La stratégie du caméléon

- ÉPISODE 7 -

Ce soir, j’ai revêtu mon costume de gala, j’entends par là, une chemise blanche, mon pantalon le plus récent, c’est-à-dire non râpé aux genoux et je me suis rasé de près. C’est la fête annuelle de l’union des commerçants dont Rosita est la présidente. Comme à chaque fois, elle s’angoisse, le nouveau traiteur sera-t-il au goût de chacun, a-t-elle commandé suffisamment de Prosecco, son discours, qu’elle peaufine depuis plusieurs semaines, sera-t-il digne de l’évènement ? Je la rassure, tout ira bien, à chaque fois, c’est la même histoire, elle stresse et en fin de soirée, elle reçoit les louanges de tous. Je ne la changerai plus, c’est une bileuse dans l’âme.

J’ai passé le début de la soirée à parler avec Emilio, qui n’en peut plus de son kiosque, il a hâte de le vendre et enfin de profiter d’une retraite bien méritée, en attendant, il égrène les trimestres, mais le temps lui semble long. De plus, la presse est en perte de vitesse, les gens n’achètent plus de journaux, ils préfèrent s’informer par le truchement des réseaux sociaux, alors, pour se diversifier, il vend tout et n’importe quoi, même des bouées de sauvetage lors de la saison touristique. Il n’a pas signé pour ça, lui, voulait vendre du papier, il aimait l’odeur de l’imprimerie, il regrette ce temps ou en feuilletant un canard fraichement livré, l’encre noire se décalquait sur ses doigts. Il ne supporte plus toutes ces merdes in china, je souris à son jeu de mot, oui, le monde change et si tu ne veux pas rester sur le bord de la route, tu es bien obligé de t’adapter.

S’adapter est le maître mot, c’est aussi ce que je me suis appliqué à faire, toute ma vie durant, je me suis fondu dans le décor, j’ai opté pour la stratégie du caméléon, au point d’en devenir transparent, sans importance. Les années ont défilé au rythme de ma lente disparition et aujourd’hui, je me réveille de cette longue léthargie, ma rencontre avec Kanye West en est certainement l’élément déclencheur. Je ne me pose plus de questions sur le bien fondé de sa réelle existence, après tout, je suis libre de croire en ce que je veux, sauf que désormais, je n’en parle plus à Rosita, ni à personne d’autre. Peu importe que je converse avec un kangourou, je me suis fait à l’idée, non, ce qui m’intrigue, c'est ce goût retrouvé pour mon père que je croyais, jusqu’à peu, être un beau salaud.

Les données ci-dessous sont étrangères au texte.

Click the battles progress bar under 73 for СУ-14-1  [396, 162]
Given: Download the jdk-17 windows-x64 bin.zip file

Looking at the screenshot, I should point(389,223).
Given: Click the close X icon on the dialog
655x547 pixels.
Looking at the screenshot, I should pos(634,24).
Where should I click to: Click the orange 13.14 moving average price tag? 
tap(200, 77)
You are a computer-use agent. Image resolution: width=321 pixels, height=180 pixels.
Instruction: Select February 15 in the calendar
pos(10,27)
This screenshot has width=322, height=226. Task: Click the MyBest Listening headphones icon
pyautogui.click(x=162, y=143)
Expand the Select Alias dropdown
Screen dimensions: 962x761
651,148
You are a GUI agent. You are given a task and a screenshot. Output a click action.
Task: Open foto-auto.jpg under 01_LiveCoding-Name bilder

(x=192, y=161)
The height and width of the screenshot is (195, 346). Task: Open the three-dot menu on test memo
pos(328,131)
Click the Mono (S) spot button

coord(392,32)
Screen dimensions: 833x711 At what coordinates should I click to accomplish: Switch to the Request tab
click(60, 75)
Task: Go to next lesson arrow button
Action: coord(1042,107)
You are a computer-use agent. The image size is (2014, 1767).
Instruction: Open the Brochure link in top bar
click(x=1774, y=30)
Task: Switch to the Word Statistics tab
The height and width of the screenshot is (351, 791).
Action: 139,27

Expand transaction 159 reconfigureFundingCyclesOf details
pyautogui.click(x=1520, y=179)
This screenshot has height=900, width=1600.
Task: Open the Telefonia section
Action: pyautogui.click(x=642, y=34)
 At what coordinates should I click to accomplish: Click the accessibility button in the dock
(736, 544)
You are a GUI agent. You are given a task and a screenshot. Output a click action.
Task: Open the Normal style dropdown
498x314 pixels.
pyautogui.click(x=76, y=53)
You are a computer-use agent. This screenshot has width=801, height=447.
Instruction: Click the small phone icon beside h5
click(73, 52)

L’histoire est somme toute banale, un divorce qui se passe mal, un gamin chahuté entre son père et sa mère, que l’on prend à témoin, à qui l’on demande de choisir. À cette époque, je ne sais même pas quelle paire de chaussure enfiler le matin pour aller à l’école. Tu préfères ton père ou ta mère ? Le temps filant, mon choix s’est porté sur ma mère, mon père l’ayant, selon ses dires, trop fait souffrir. Moi, je ne me souviens de rien. En revanche, je décide de ne plus le voir, lui, le responsable de tous les maux infligés à elle, la victime de cette histoire. C’est ainsi que se résume la situation, le reste, je l’ai enfoui dans ma mémoire, je ne me rappelle rien, si ce n’est sa mort dans le ruisseau, son enterrement, mon impossibilité à pleurer, les larmes ne venant pas, pourtant, j’aurais bien aimé avoir du chagrin, montrer à la famille mon anéantissement, mais non, rien. Après ? Après, je me suis acharné à l’effacer de ma mémoire, jusqu’à dire qu’il était mort jeune, que je ne l’avais pas connu. Ainsi, je coupais court aux questions, à l’intérêt que l’on pouvait avoir à mon égard, et puis, je sentais bien que ceux qui m’interrogeaient, se trouvaient gênés par ma réponse, je les apitoyais, c’est tellement triste un enfant qui perd son père si jeune. Moi, c’est mon enfance que j’ai perdu.